The defeat felt apocalyptic. Miami coach Jim Morris couldn’t summon words in a silent postgame clubhouse. Instead, it was Cora who did so, telling his teammates how much he loved them, how proud he was of what they’d done, how there was no pitcher besides Morrison he would have preferred on the mound in that moment.

When Gutierrez saw Cora find the words to uplift his team after the marathon Game 3 loss, he instantly recognized something.

“It’s reliving the same moment,” said Gutierrez. “His ability, his innate ability to know when to deliver a message, how to deliver it, and what the context of the message is.

“I’ve never been around anyone who does it better than him. His feel for the needs of our team and our players, I’ve never seen anything like it.
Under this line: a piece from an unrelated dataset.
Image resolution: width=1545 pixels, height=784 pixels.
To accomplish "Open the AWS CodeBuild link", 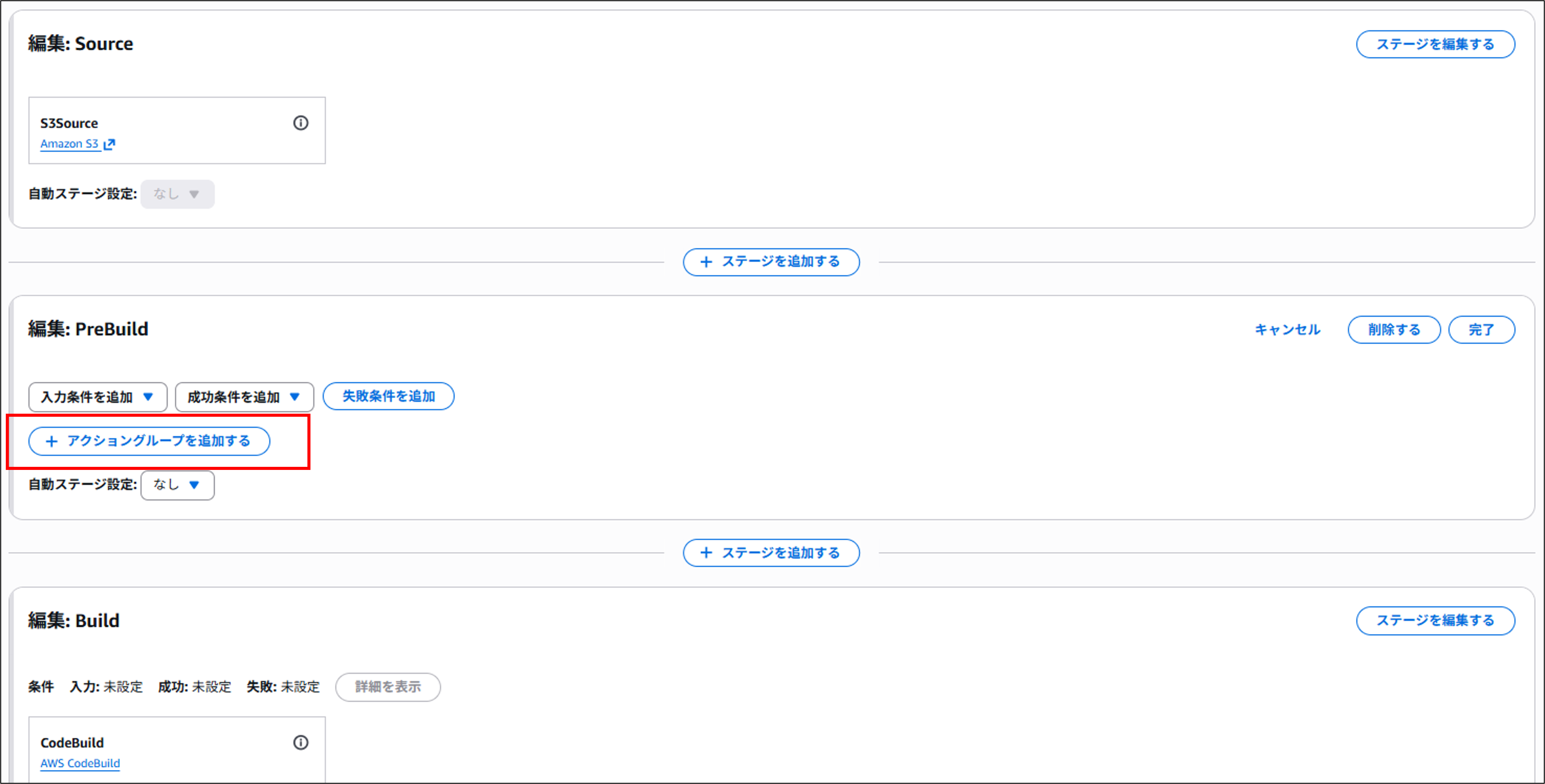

“What’s made this group so special is that they’ve put the group ahead of themselves, and Alex’s ability to cultivate that, to let it be part of the culture, and to promote it by highlighting Nathan’s contributions, his amazing contribution, says volumes to the group and Alex’s ability to deliver the right message at the right time.”

Triumph

When the Red Sox won the World Series, as players spread across the field, the emotions were free-flowing and honest. Porcello repeatedly apologized for his inability to stop crying, and other members of the club likewise let tears flow as they reflected on a shared moment — the culmination of so many others.

Members of the team became emotional when discussing Price, with Varitek comparing the pitcher’s personal postseason history before 2018 to the experience that he’d felt as a member of the Red Sox before 2004.

Players seemed as invested in the joy felt by their teammates as they did in their own sense of accomplishment.

“It’s the relationships that you make while you do this, while you play this game that . . . that’s what makes this game so special,” said Price.

For the 2018 Red Sox, that sense carried across an entire season, helping to mold a wildly talented team into a champion.